- Host city: Wakkanai, Japan
- Arena: Wakkanai City Midori Sports Park
- Dates: September 10–12
- Winner: Loco Solare
- Curling club: Tokoro Curling Club, Kitami, Hokkaido
- Skip: Satsuki Fujisawa
- Third: Chinami Yoshida
- Second: Yumi Suzuki
- Lead: Yurika Yoshida
- Alternate: Kotomi Ishizaki
- Coach: Ryoji Onodera
- Finalist: Sayaka Yoshimura

= 2021 Japanese Olympic curling trials =

The 2021 Japanese Olympic curling trials were held from September 10 to 12 at the Wakkanai City Midori Sports Park in Wakkanai, Japan.

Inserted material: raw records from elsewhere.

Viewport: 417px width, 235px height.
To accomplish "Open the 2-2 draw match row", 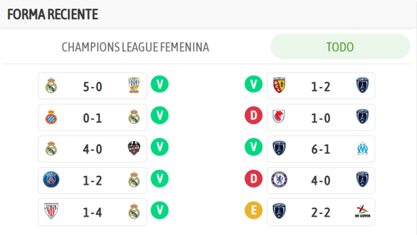I will point(321,212).
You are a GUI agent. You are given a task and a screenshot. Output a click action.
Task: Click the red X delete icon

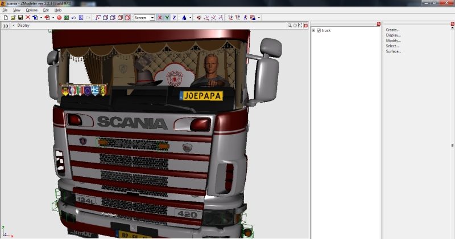point(28,18)
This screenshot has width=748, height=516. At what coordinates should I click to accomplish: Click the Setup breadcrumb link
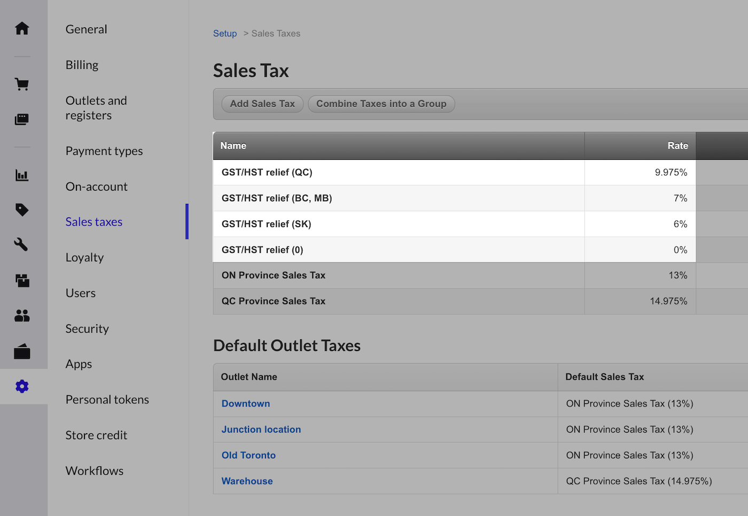[x=224, y=34]
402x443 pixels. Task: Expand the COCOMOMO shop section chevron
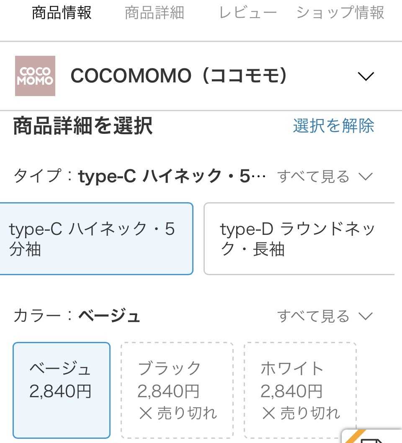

The winning Satsuki Fujisawa team earned the right to represent Japan at the Olympic Qualification Event where they finished in second place, qualifying for the 2022 Winter Olympics in Beijing, China. There was only a women's event, as the Yuta Matsumura rink had already been chosen to represent Japan in the men's event.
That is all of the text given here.